When most people look at animals they only see the animals--tigers, tortoises, hornbills, rhinos and so on. They never ask why an animal is the way it is or how it got that way; where it came from and what it is like. Few wonder why animals are where they are and why they're not where they're not. Quammen does, so he takes readers on an intriguing and fascinating tour of island biogeography that relates the history of famous early biologists from Charles Darwin, Alfred Russel Wallace and Joseph Hooker to biogeographers of today like Michael Soulé and Edward O. Wilson.
Quammen's bibliography is 23 pages of references in very tiny type. Fortunately, despite years spent researching Dodo, Quammen wasn't content to spend all his time reading dry academic papers and obscure texts. Instead he broke out his hiking boots and retraced the steps of some of these explorers. He describes his personal experiences colorfully with analogies, anecdotes and descriptions. If you've been to some of the places he describes, you feel like you ought to go back to see through opened eyes. If you haven't been there, you feel like you ought to go--with Quammen's book in your backpack. Here's his description of Komodo dragons being fed a goat carcass by rangers on Komodo Island in Indonesia.
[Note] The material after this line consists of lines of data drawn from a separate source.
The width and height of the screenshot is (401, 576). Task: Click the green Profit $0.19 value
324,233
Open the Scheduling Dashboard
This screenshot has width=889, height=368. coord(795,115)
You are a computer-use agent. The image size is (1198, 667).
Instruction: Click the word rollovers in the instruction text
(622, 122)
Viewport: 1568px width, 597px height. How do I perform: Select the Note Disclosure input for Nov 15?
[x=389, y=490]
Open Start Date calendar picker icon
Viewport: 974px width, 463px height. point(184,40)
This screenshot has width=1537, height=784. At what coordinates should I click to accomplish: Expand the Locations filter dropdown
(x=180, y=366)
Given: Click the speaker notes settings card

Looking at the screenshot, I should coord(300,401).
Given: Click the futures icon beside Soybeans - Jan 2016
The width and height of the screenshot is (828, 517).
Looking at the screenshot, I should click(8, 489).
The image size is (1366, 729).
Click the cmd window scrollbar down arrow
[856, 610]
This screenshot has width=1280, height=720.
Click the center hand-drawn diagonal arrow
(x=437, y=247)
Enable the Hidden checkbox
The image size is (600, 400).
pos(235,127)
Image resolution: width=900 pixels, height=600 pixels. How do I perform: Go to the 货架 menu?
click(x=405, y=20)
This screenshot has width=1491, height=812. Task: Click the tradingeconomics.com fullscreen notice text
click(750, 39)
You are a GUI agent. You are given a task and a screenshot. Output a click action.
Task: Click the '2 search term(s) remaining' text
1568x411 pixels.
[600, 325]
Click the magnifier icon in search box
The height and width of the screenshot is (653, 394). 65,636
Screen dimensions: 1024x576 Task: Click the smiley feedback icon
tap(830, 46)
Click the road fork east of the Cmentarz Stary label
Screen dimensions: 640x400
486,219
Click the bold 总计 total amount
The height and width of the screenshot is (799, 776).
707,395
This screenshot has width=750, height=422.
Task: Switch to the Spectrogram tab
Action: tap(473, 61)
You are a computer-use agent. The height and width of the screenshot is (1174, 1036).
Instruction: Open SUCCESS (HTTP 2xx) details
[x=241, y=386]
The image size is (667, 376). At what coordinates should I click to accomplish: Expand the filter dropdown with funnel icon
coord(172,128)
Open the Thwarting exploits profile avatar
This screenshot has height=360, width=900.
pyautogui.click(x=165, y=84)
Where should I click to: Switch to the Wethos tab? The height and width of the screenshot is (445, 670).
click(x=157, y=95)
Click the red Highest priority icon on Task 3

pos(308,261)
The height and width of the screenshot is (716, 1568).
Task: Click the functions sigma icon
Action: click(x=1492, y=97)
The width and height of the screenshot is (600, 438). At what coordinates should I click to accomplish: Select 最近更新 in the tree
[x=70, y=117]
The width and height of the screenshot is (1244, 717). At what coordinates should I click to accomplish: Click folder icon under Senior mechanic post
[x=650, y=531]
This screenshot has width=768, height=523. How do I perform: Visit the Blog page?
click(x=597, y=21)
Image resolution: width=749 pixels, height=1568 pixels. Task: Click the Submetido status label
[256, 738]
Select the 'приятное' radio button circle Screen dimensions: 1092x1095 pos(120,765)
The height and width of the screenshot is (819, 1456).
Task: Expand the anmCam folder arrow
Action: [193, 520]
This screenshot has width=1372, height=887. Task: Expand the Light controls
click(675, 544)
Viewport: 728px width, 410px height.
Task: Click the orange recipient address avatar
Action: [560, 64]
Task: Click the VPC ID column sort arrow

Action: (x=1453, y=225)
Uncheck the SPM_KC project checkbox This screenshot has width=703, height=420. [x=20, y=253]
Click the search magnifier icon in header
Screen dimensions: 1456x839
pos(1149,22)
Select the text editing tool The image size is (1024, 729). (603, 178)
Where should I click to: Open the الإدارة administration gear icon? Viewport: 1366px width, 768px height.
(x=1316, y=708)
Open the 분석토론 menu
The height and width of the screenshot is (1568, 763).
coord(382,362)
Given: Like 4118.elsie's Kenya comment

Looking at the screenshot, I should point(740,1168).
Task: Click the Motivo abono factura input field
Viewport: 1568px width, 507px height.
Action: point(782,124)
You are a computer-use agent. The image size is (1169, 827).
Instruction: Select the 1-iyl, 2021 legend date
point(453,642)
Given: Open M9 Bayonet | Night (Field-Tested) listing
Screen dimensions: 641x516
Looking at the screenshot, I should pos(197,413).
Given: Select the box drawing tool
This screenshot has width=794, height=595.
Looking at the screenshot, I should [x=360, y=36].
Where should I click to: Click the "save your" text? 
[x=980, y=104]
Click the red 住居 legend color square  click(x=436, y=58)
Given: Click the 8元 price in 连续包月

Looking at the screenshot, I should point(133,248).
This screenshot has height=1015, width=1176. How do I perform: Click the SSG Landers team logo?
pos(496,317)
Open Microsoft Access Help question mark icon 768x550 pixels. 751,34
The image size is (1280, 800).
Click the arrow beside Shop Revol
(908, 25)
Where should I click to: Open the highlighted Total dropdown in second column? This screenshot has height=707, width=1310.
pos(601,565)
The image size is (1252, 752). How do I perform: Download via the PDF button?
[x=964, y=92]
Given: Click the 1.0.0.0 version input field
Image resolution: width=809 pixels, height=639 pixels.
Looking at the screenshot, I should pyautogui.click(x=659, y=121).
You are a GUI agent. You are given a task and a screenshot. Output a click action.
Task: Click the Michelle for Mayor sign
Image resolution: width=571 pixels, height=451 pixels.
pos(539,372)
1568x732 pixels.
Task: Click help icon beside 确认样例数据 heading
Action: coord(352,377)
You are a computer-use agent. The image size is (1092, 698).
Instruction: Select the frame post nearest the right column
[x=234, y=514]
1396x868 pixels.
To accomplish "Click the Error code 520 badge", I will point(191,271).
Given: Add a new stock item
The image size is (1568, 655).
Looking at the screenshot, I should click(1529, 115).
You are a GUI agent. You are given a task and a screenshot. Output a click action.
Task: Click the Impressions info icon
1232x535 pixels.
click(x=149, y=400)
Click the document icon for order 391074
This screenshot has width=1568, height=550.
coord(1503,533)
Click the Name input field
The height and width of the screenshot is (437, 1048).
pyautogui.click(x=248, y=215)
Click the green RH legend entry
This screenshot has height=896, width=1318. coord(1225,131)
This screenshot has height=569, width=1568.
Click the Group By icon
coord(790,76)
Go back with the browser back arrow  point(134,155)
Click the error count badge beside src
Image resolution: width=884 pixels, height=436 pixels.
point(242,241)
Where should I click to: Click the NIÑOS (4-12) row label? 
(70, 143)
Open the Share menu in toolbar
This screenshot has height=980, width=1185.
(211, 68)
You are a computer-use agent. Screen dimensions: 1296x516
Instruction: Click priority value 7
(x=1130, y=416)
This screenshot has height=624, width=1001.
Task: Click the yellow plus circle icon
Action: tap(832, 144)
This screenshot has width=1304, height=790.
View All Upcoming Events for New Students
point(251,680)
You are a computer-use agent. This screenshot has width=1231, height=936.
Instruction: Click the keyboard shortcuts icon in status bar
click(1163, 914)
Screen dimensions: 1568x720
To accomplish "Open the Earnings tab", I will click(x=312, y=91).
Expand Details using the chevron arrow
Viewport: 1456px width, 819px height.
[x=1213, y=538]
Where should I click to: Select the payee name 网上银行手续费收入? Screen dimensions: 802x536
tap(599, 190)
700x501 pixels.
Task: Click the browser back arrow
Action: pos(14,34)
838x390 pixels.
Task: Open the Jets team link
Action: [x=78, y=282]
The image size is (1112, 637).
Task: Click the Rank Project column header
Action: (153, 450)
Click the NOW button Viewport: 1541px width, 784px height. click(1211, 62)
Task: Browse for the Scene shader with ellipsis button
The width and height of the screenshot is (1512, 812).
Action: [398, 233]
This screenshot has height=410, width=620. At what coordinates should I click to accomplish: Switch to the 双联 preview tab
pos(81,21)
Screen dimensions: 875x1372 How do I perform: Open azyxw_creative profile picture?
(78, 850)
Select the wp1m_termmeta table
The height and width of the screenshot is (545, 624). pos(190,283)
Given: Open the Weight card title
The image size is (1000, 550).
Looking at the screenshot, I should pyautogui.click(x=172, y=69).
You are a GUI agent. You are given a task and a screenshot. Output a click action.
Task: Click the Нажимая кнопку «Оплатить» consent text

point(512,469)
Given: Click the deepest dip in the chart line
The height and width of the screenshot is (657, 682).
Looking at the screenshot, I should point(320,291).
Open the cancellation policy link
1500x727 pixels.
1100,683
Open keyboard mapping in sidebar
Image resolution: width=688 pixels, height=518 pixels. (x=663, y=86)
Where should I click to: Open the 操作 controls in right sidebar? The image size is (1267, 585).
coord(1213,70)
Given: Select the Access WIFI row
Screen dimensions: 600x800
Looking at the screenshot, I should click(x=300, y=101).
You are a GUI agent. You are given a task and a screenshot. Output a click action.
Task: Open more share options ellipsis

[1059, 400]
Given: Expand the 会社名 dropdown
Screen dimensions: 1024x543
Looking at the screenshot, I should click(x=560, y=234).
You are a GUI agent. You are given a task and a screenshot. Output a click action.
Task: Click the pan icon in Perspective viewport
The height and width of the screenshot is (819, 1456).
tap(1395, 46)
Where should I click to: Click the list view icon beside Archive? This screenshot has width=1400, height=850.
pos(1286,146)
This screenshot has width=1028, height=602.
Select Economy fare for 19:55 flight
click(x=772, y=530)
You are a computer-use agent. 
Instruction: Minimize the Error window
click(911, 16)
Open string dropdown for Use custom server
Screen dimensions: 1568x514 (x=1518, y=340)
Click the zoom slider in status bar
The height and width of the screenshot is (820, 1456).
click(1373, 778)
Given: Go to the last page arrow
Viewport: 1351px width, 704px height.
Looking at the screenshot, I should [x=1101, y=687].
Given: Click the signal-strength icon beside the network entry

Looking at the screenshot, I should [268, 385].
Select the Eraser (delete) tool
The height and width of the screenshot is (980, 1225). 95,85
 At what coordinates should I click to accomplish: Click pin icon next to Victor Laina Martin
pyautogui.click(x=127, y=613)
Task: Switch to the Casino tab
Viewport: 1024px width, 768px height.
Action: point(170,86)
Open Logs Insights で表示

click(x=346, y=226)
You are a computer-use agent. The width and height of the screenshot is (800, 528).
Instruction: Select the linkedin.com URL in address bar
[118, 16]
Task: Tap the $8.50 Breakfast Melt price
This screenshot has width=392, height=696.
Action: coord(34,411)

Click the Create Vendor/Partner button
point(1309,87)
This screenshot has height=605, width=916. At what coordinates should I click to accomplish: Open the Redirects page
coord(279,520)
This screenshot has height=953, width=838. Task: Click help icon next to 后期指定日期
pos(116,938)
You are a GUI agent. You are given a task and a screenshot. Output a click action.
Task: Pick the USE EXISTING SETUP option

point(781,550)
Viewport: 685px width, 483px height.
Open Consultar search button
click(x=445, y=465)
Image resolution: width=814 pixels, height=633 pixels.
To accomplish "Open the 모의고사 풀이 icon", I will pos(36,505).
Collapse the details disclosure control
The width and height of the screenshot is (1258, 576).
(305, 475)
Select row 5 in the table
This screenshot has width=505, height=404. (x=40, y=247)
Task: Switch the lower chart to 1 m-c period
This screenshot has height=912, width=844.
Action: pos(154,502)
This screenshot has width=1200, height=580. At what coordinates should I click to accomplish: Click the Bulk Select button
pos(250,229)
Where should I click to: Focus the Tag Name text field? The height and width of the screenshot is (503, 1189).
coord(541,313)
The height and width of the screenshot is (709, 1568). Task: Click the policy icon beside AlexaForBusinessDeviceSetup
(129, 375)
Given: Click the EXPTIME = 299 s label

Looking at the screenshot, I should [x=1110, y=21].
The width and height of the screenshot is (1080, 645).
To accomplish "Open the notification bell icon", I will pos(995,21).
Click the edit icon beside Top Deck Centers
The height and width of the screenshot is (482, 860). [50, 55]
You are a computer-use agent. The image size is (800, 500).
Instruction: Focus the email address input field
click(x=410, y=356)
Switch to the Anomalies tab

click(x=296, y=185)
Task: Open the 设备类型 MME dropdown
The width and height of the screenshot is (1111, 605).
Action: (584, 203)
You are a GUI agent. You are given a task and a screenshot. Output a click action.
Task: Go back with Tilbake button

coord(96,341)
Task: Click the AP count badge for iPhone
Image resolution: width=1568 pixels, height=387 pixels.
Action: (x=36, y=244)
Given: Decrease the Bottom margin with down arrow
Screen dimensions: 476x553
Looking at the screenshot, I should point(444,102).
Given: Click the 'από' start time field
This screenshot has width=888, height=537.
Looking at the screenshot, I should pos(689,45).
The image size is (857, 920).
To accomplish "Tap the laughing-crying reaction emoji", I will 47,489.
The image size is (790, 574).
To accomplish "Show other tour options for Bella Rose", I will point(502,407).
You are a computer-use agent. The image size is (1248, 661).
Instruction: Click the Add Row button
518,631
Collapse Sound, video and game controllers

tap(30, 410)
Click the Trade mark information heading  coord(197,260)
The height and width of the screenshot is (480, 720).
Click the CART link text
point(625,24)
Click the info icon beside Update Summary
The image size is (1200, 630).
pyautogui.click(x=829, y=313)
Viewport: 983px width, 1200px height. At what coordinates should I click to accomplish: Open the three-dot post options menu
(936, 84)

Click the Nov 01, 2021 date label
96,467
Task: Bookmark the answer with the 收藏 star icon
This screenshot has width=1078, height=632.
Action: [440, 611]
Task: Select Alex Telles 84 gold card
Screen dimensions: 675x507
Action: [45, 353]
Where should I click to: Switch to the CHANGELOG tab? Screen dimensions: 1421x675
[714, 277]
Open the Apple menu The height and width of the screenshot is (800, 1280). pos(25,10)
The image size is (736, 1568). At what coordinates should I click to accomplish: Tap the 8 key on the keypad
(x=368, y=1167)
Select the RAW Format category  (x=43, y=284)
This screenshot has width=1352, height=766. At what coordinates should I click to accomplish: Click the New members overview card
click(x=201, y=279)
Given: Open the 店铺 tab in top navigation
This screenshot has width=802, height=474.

"They snarf and chomp. They gorge. They thrash, they scuffle, they tug and twist. They stir up one helluva ruckus. Within a few seconds they have composed themselves at its axis; elbow to elbow, jaws locked on the meat, tails swinging, they resemble a monstrous nine-pointed starfish. Their round-snouted faces, which looked as gentle and dim as a basset hound's until just a moment ago, have gone smeary with blood. When the goat rips in half, they split into two mobs over the severed halves and the tussling continues. They have each seized a mouthful but the mouthfuls are still held together, barely, by bone and sinew. They wrestle. They lunge for new jaw-grips and clamp down, straining greedily against the tensile limits of the mangled goat.
Much of Dodo is a long tale of complex ecological concepts woven together so that those explored in the beginning are introduced again later. Quammen's observations, historical and personal, are part text, part story. Some are humorous; some are tragic. Plan to read the book at least twice. You may want to start a notebook.
Then, when you finish reading The Song of the Dodo, you might want to take your children to a zoo or natural history museum to show them endangered and threatened animals, birds, reptiles, amphibians insects and plants. You may want to explain that some of these species probably won't be around when their children's children--your grandchildren--are adults. Some species may become extinct in your lifetime. None will ever evolve to fill the void left by extinction. There will be no new rhinos, elephants, grizzlies, gorillas, tigers or anything else.
According to island biogeographers, what islands are good at, whether surrounded by water, farmland or urbanization, is extinction. Parks and preserves just aren't large enough. Nowhere is large enough. You are living among tomorrow's dodos. Some are within a few miles of you.
The Song of the Dodo belongs on every true environmentalist's bookshelf, alongside Aldo Leopold's "Sand County Almanac" and Rachel Carson's "Silent Spring." It should be required reading in any college course that touches on the subject of environment. Quammen, who twice won the National Magazine Award for his writing in Outside magazine, deserves a far more prestigious award for this book.